I have to realize that it is not possible with bash, and the blocks can only be deleted manually.

Nothing is impossible:

Code: Select all

str='▶⏾⏿ℱ✌◀ Paris Αθήνα मुंबई ວຽງຈັນ'

for ((z=0; z<${#str}; z++)); do
    CHAR=${str:$z:1}
    (( $(printf %i "'$CHAR") < 128 )) && RESULT+="$CHAR" && continue        #ASCII
    [[ $(fc-list ":charset=$(printf %x "'$CHAR")") ]] && RESULT+="$CHAR"    #UNICODE
done
echo  "Before:	$str
After:	$RESULT"  | leafpad
noblocks(1).png
noblocks(1).png (6.55 KiB) Viewed 547 times

Re: bash how filter non showable uncode chars?

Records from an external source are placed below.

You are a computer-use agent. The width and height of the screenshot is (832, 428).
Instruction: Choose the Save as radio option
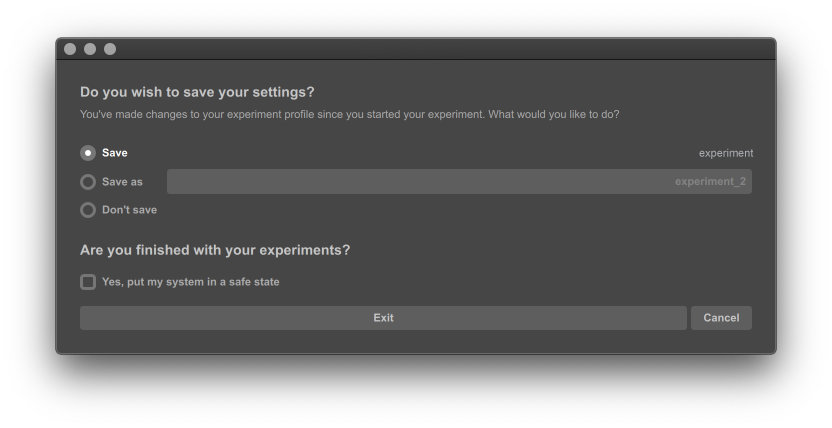(88, 182)
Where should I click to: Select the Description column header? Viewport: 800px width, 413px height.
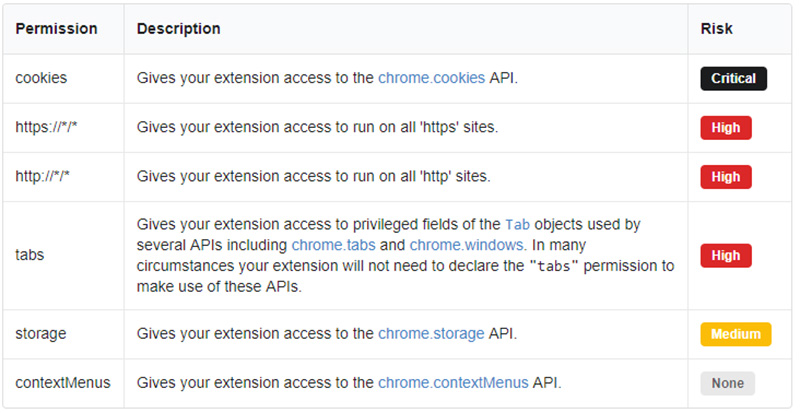406,29
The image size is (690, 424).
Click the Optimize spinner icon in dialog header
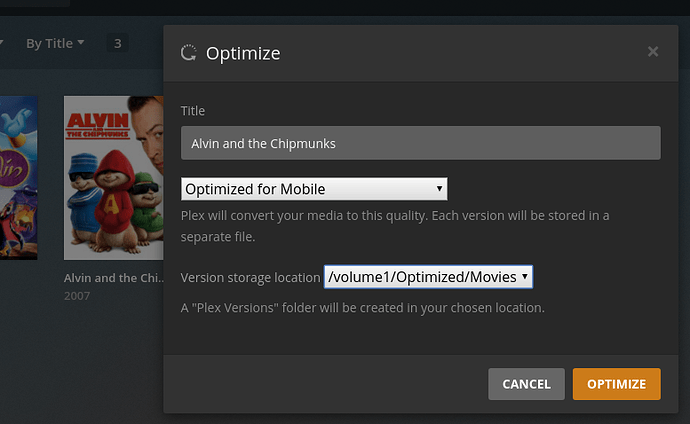tap(189, 53)
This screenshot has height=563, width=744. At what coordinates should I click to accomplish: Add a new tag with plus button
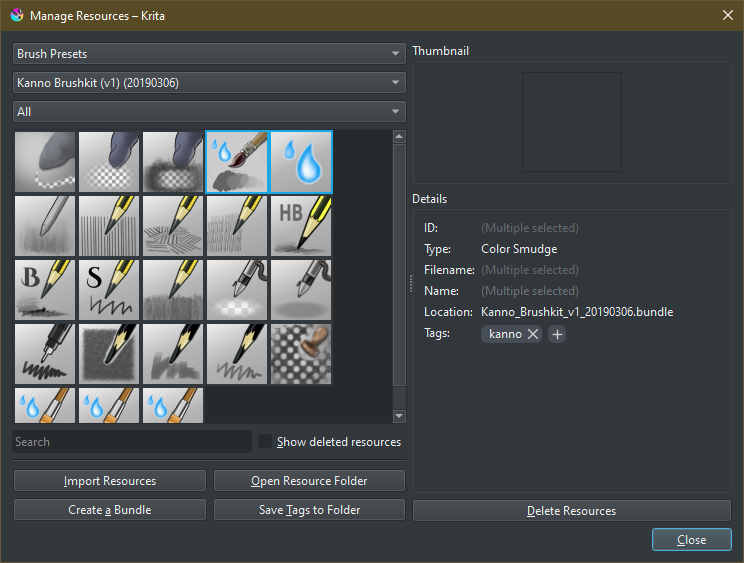pyautogui.click(x=558, y=334)
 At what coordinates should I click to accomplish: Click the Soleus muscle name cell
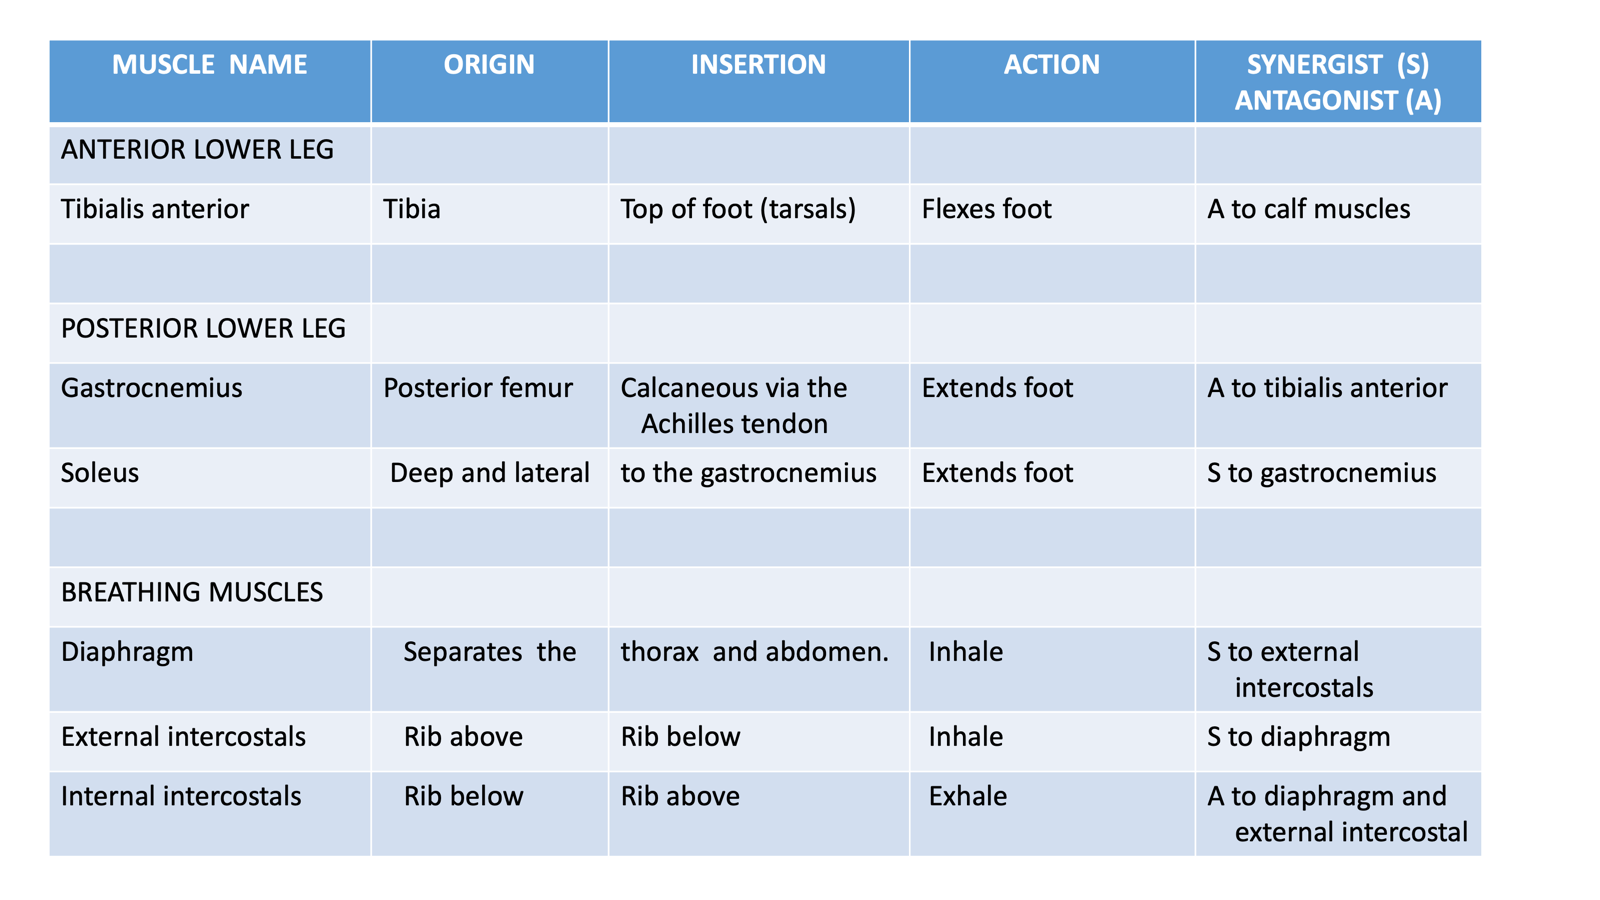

Posted: Fri Oct 28, 2022 8:26 am
by user1234
MochiMoppel wrote: Fri Oct 28, 2022 6:14 am
blumenwesen wrote: Thu Oct 27, 2022 10:04 am

I have to realize that it is not possible with bash, and the blocks can only be deleted manually.

Nothing is impossible:

Code: Select all

str='▶⏾⏿ℱ✌◀ Paris Αθήνα मुंबई ວຽງຈັນ'

for ((z=0; z<${#str}; z++)); do
    CHAR=${str:$z:1}
    (( $(printf %i "'$CHAR") < 128 )) && RESULT+="$CHAR" && continue        #ASCII
    [[ $(fc-list ":charset=$(printf %x "'$CHAR")") ]] && RESULT+="$CHAR"    #UNICODE
done
echo  "Before:	$str
After:	$RESULT"  | leafpad

noblocks(1).png

Seems like you need to install a devnagri (hindi) font :mrgreen:. This is what you're looking for 8-).


Re: bash how filter non showable uncode chars?

Posted: Fri Oct 28, 2022 2:44 pm
by blumenwesen

Yes, that would be an idea, but I don't know if all visible characters can be displayed in a file.
In geany, the complete text is deleted and an error is displayed with other editors.
Well, but it worked out so thank you again.